**Task requirements**.
Your reply should consist only of the lines from the one with "Where should I click to: Select" through the end of the entries, transcribed exactly. Pictures stay out.

**Data**.
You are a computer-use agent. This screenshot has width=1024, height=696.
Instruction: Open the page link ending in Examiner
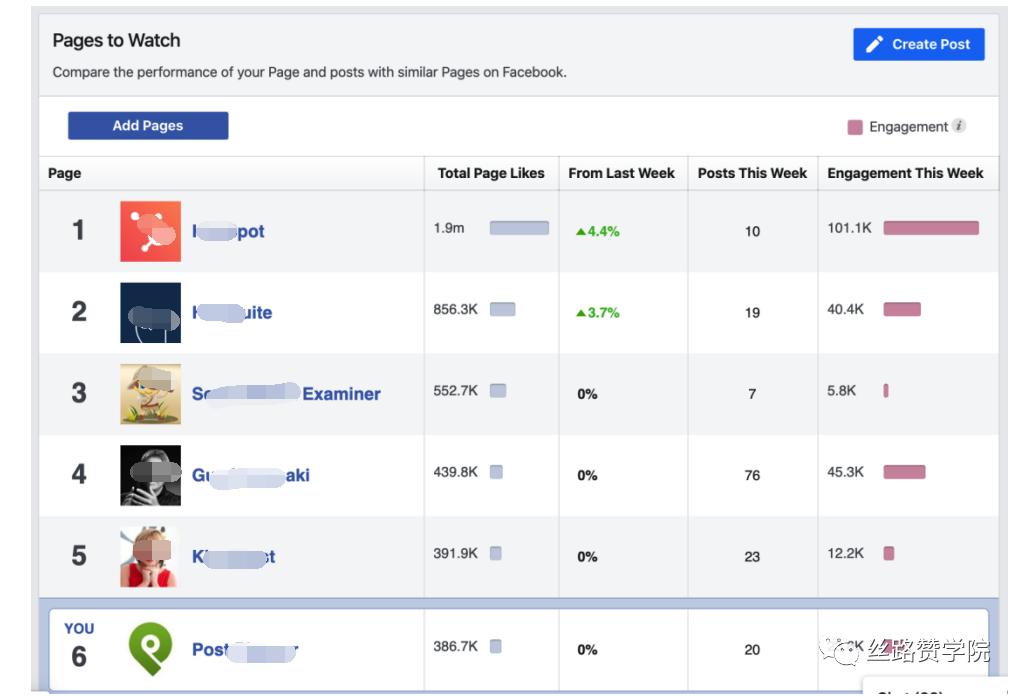pyautogui.click(x=286, y=394)

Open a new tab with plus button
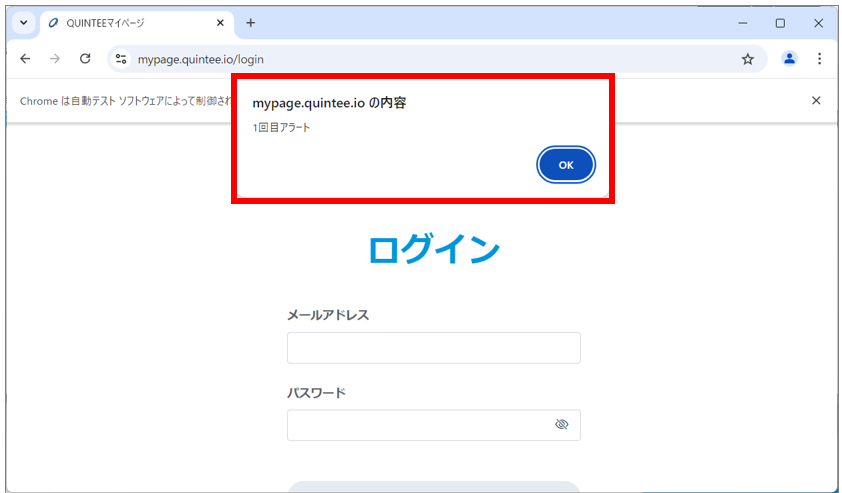pos(251,23)
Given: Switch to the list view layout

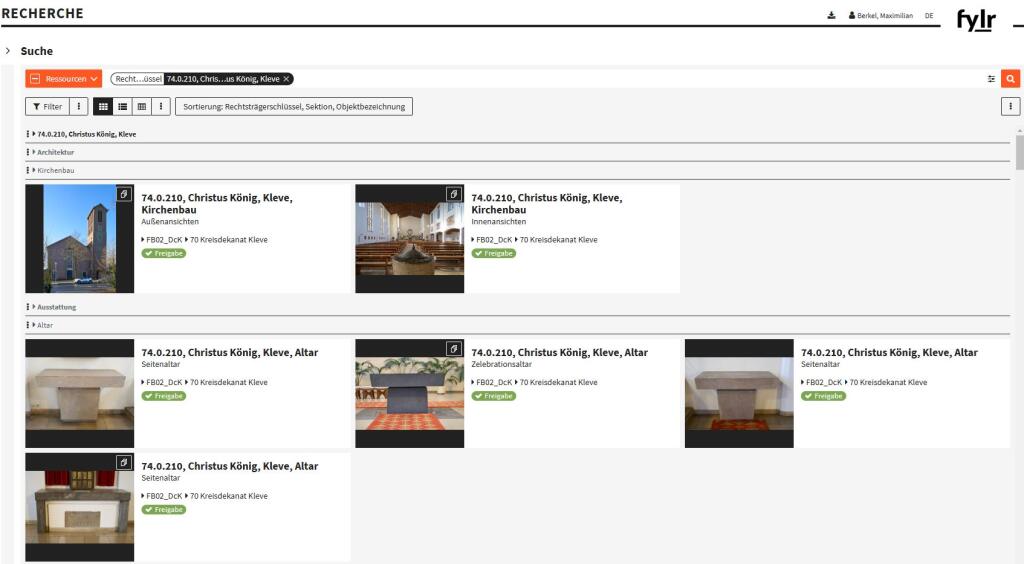Looking at the screenshot, I should click(123, 106).
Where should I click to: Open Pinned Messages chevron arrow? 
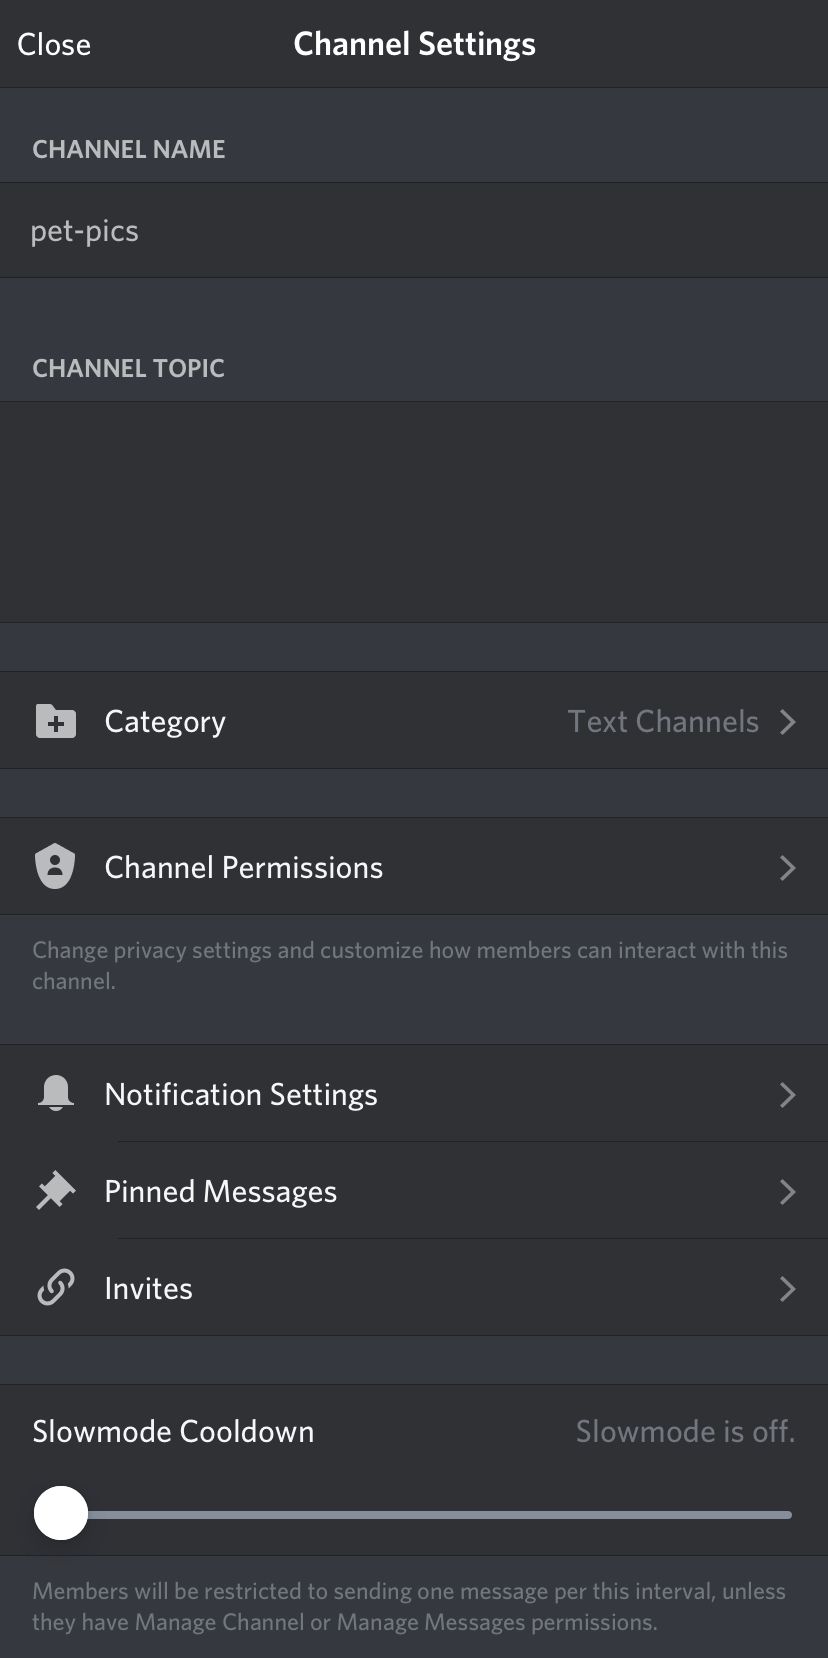pos(787,1191)
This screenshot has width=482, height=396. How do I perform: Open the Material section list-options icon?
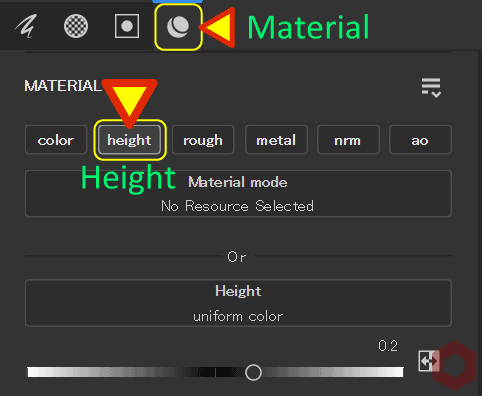(431, 88)
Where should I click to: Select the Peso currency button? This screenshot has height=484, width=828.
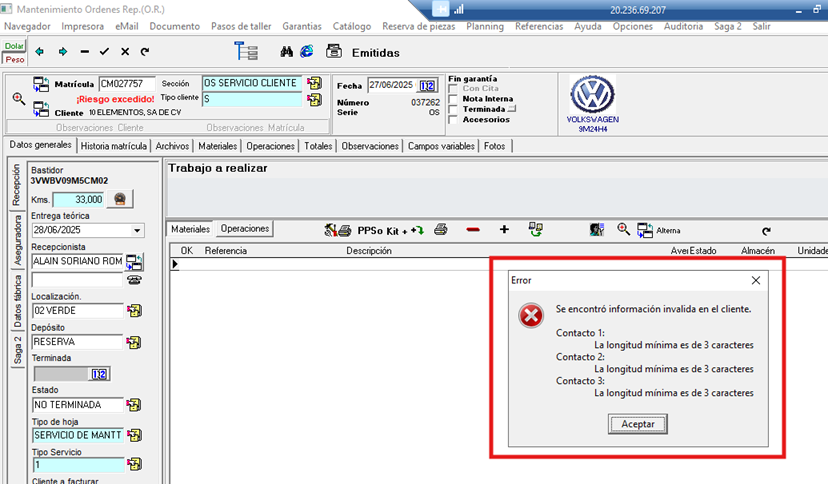(x=14, y=59)
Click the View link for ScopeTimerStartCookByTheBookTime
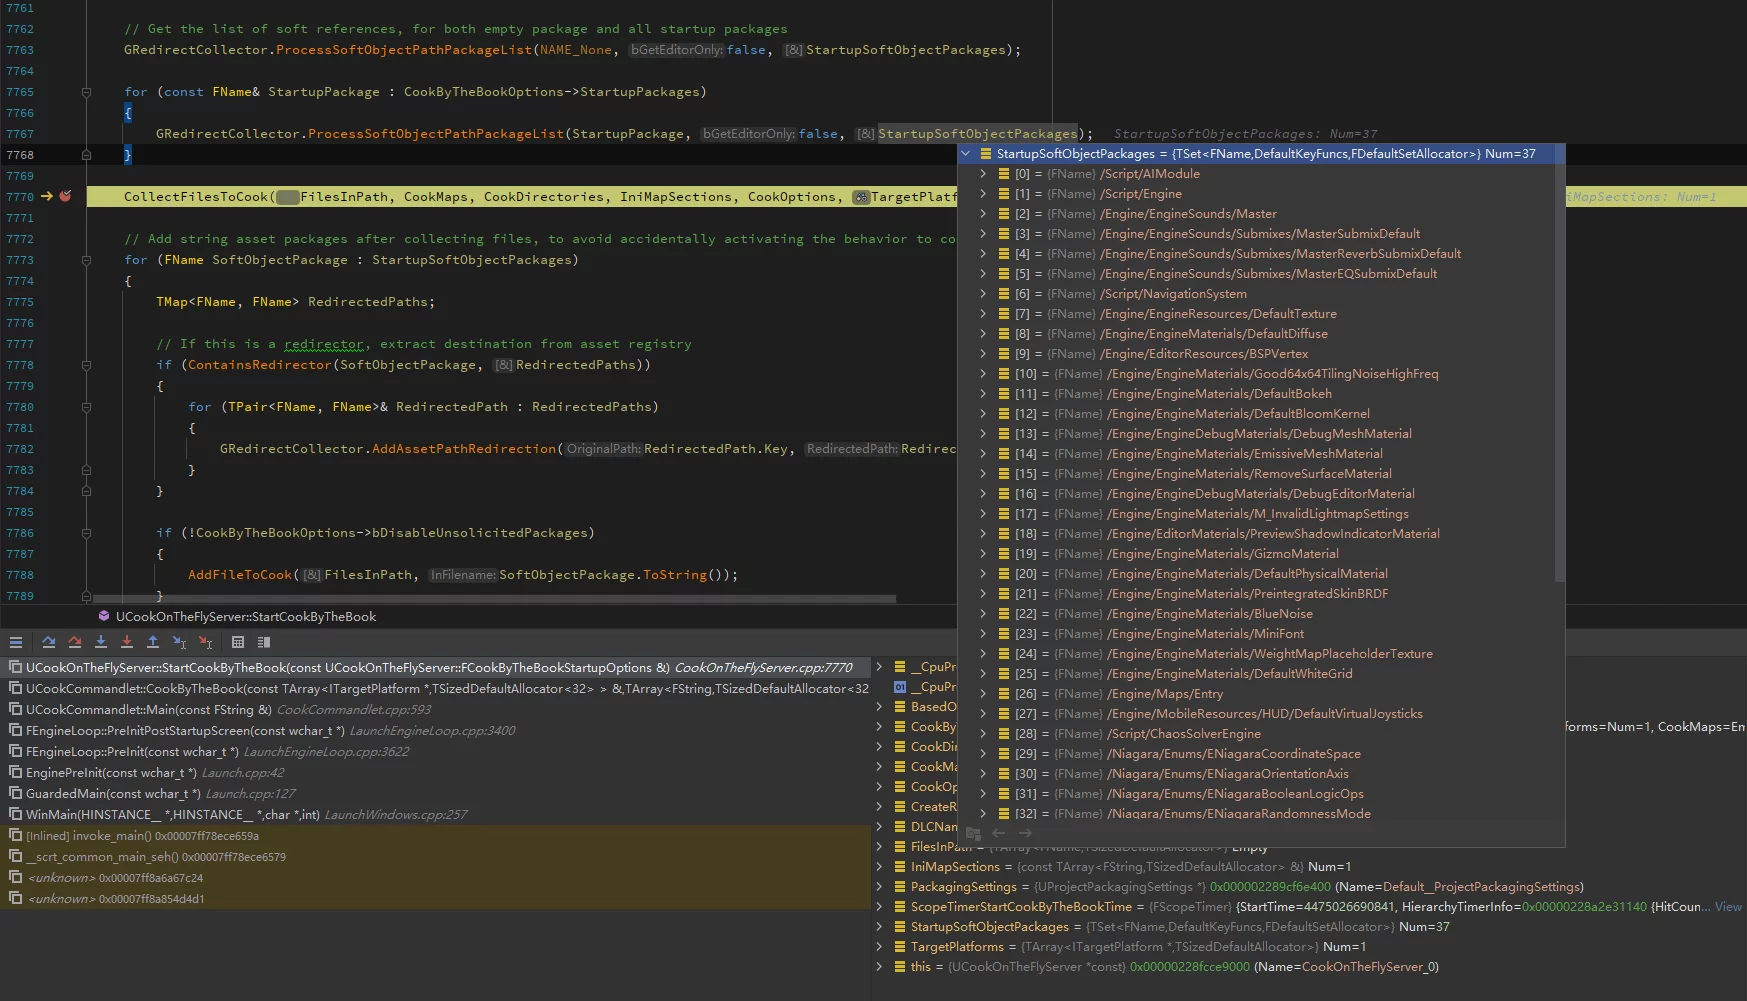 click(1728, 907)
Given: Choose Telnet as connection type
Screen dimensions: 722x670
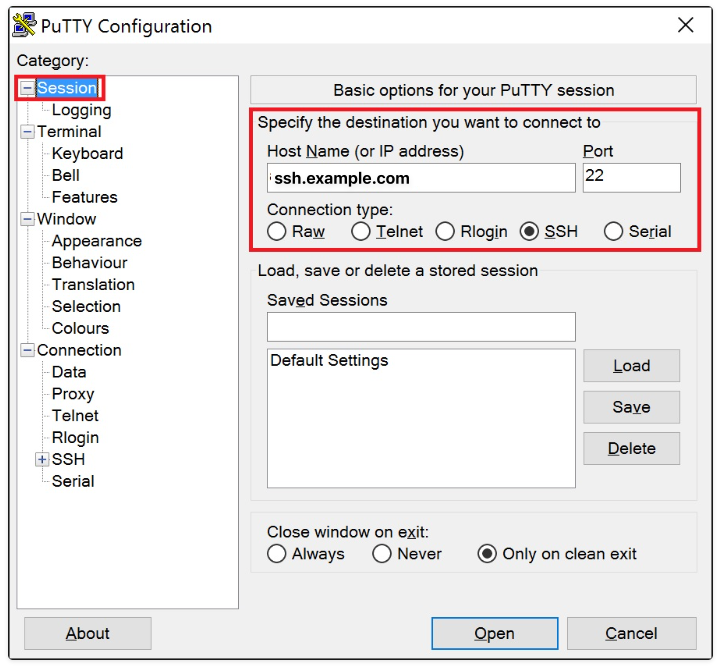Looking at the screenshot, I should [361, 232].
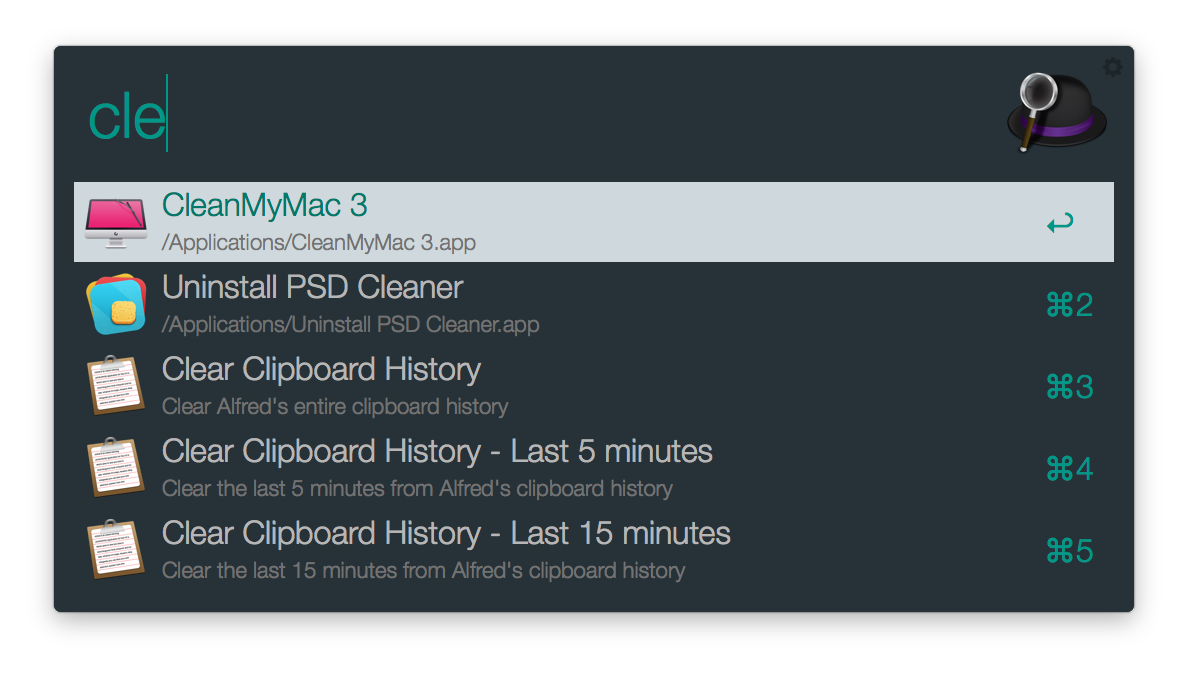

**Task answer**.
Where should I click to: Select the Peso currency button? This screenshot has height=484, width=828.
(x=14, y=59)
Click the View link for ScopeTimerStartCookByTheBookTime
 click(1728, 907)
Given: Choose Telnet as connection type
Screen dimensions: 722x670
Looking at the screenshot, I should [361, 232].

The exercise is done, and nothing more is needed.